You can't read, or you don't know the meaning of "proof", and/or you persist in obsessive rants - sorry can't start on your psychoanalysis, not my field. Bye.
parados
 
  2  
Reply Mon 4 Jul, 2011 08:23 am
@High Seas,
Quote:
- if it were at or above minimum wage (and in compliance with other applicable labor-related laws) it would find legal residents as takers

You speak from complete ignorance it seems High Seas.
Farming is not exempt from wage laws nor are they exempt from checking the status of workers they hire. Admittedly, they don't care how bad the forgery is, but most do check to provide the necessary CYA.
Would you rather work at McDonald's for $9 an hour or in the hot sun for 10-12 hours a day for $7.25 an hour with no overtime?

From the Dept of Labor
Quote:
The Fair Labor Standards Act (FLSA) exempts agricultural workers from overtime premium pay, but requires the payment of the minimum wage to workers employed on larger farms (farms employing more than approximately seven full-time workers.


No reasonable farmer would risk paying $2 an hour with the fines that would cost more than any savings he would make vs paying the minimum wage.
0 Replies
 
parados
 
  2  
Reply Mon 4 Jul, 2011 08:24 am
@High Seas,
And you don't appear to understand reality vs theory.

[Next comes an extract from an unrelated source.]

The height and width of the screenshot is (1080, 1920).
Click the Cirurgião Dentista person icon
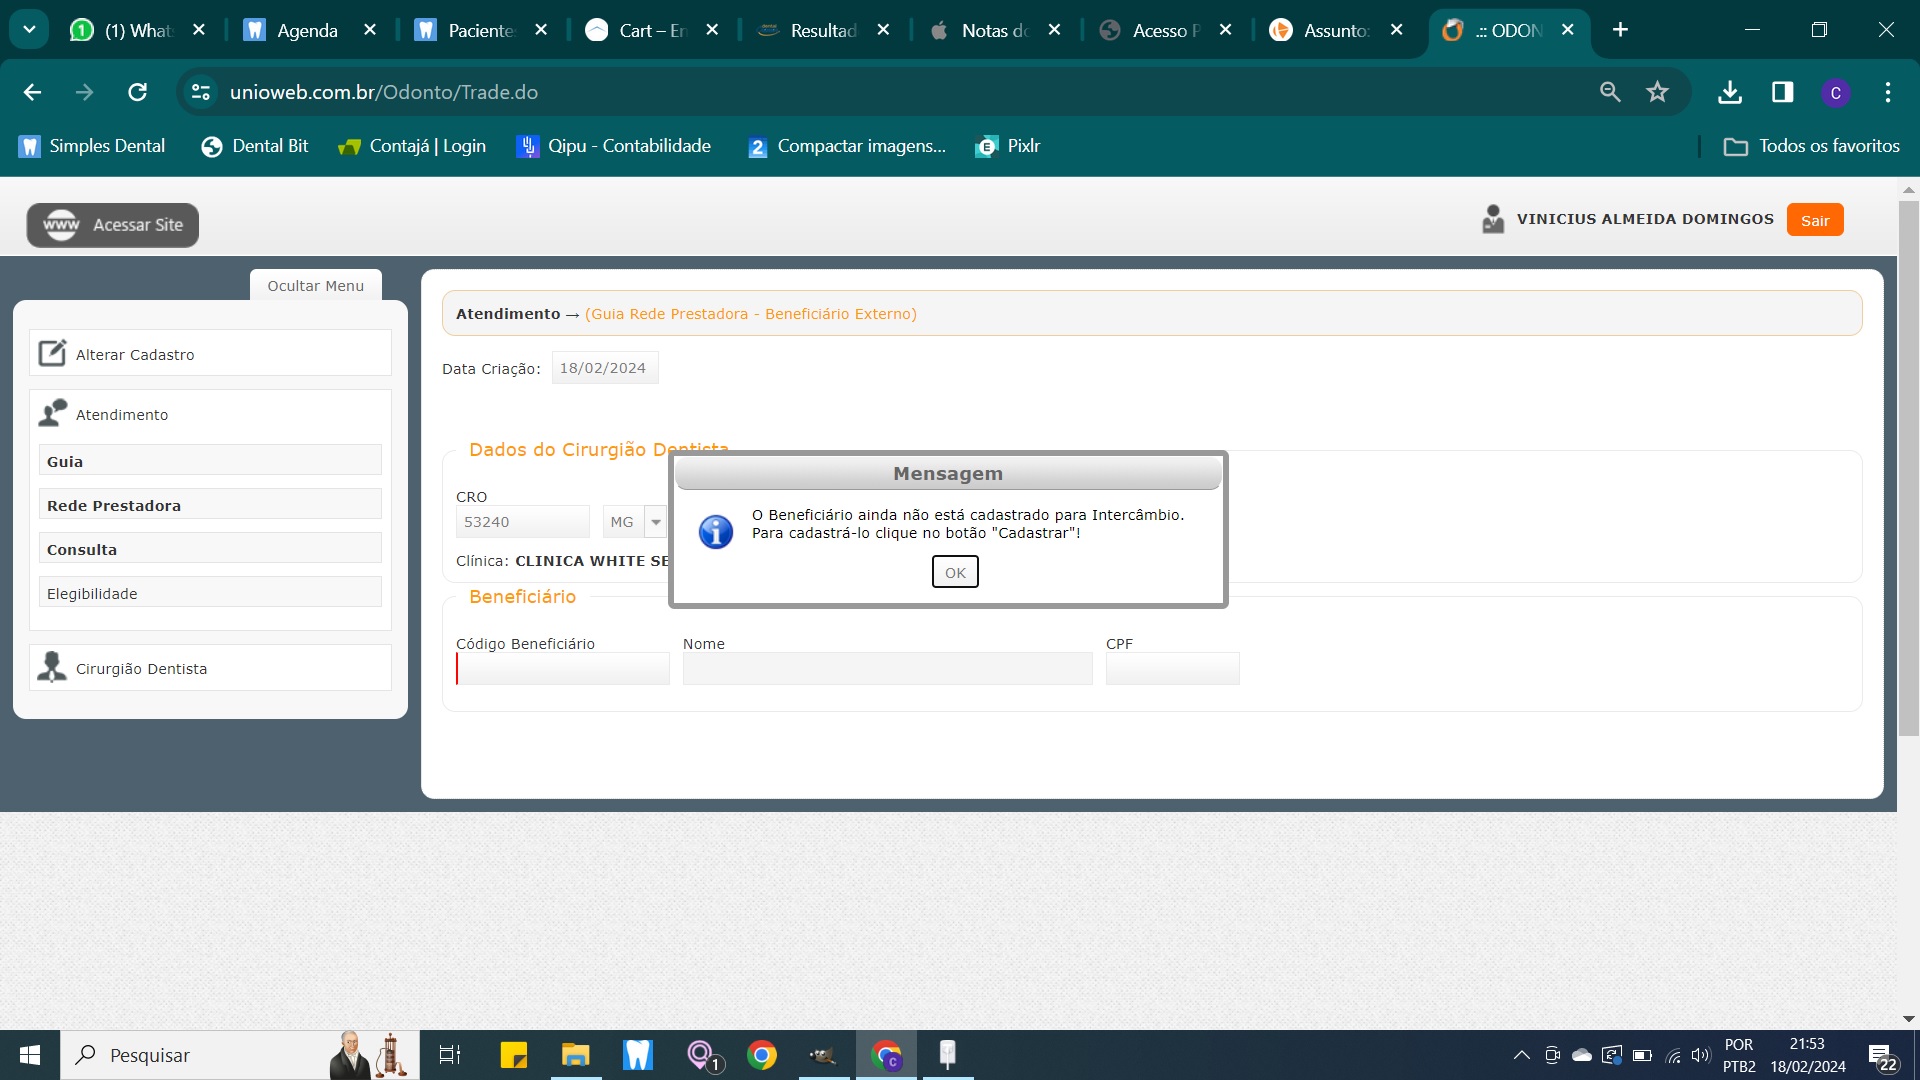point(52,667)
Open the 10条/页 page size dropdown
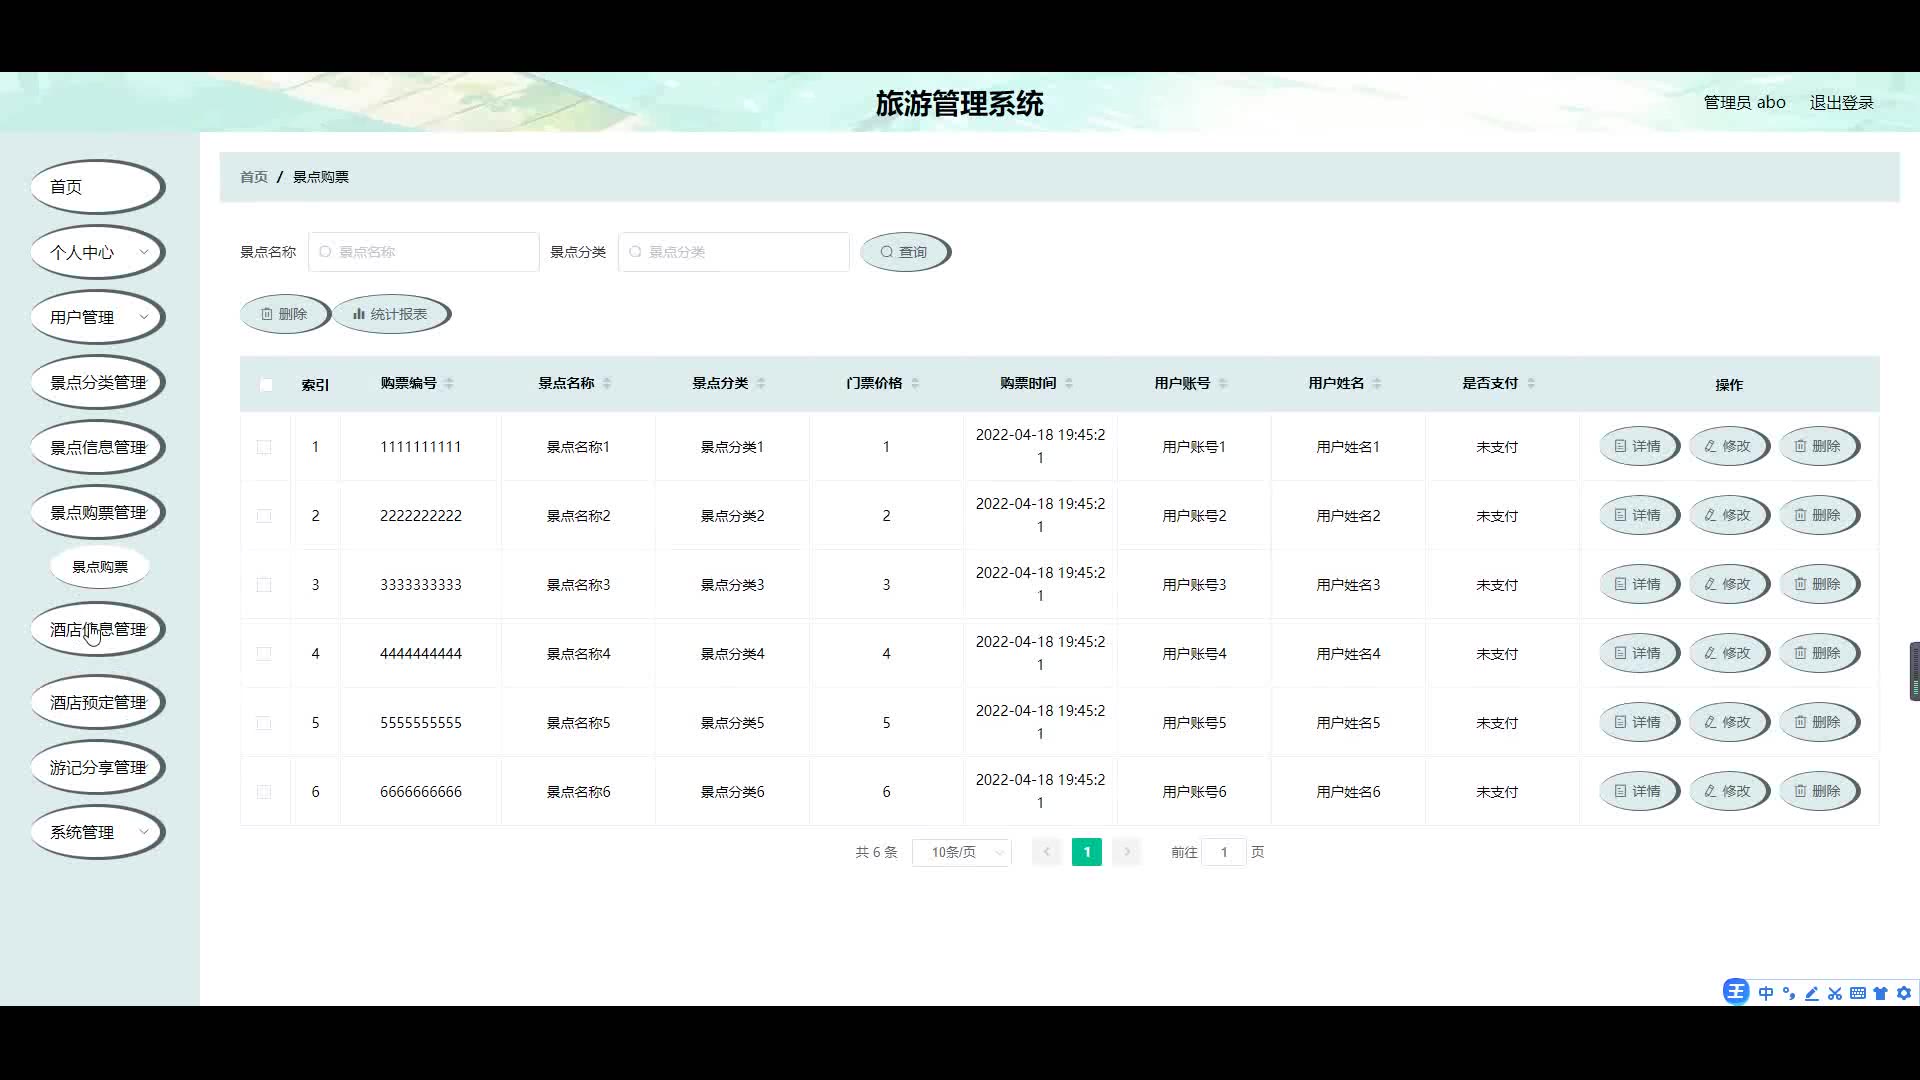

This from a fact sheet on migrant workers
source
Quote:
12% of all farmworkers earn less than the minimum wage.
farmerman
 
  1  
Reply Mon 4 Jul, 2011 08:29 am
@High Seas,
HS buys full-on, the belief that "trickle down" is the way our economy works best and that regulation is a job killer.Actually, regulation is a job creator. Regulation has created entire new industries like architecture, LEEDS manufacture, Consulting engineering, environmental services, etc.

Sending jobs out of country destroys the mid and uppwr level jobs as well as trades. AND, it destroys the "spin off" industries that had prospered when the industries were located here. Mexico has been a major recipient of industries whove moved to "Avoid regulation" and so companies like Black and Decker have tried to weather a down market for their own crap . MEanwhile, the quality of the goods that they used to produce in their plants in maryland, has sunk to terrible levels due to underpowered cheap motors, poor metallurgy (A specialty from China) , and marketing that cant convince any tradesman that B&D stuff is any good. B&D had to, under recent quality problems, beef up their little advertised division DEWALT and hype these tools as the "High quality professional tools made in AMerica". All that was because they tried to dance as a MAquiladoros entrepreneur and sent theyre own business into a dive.
YOU get what you pay for. (Demand always trumps anything else)
ehBeth
 
  1  
Reply Mon 4 Jul, 2011 08:40 am
@High Seas,
High Seas wrote:
I've already proved eliminating min. wage increases demand for labor - the original Q.


You proved absolutely nothing with your 'analyis'.

There is already a decently-sized subset of Americans that will not work for minimum wage. How do you propose to get them to work for less?

0 Replies
 
ehBeth
 
  1  
Reply Mon 4 Jul, 2011 08:41 am
@parados,
parados wrote:

And you don't appear to understand reality vs theory.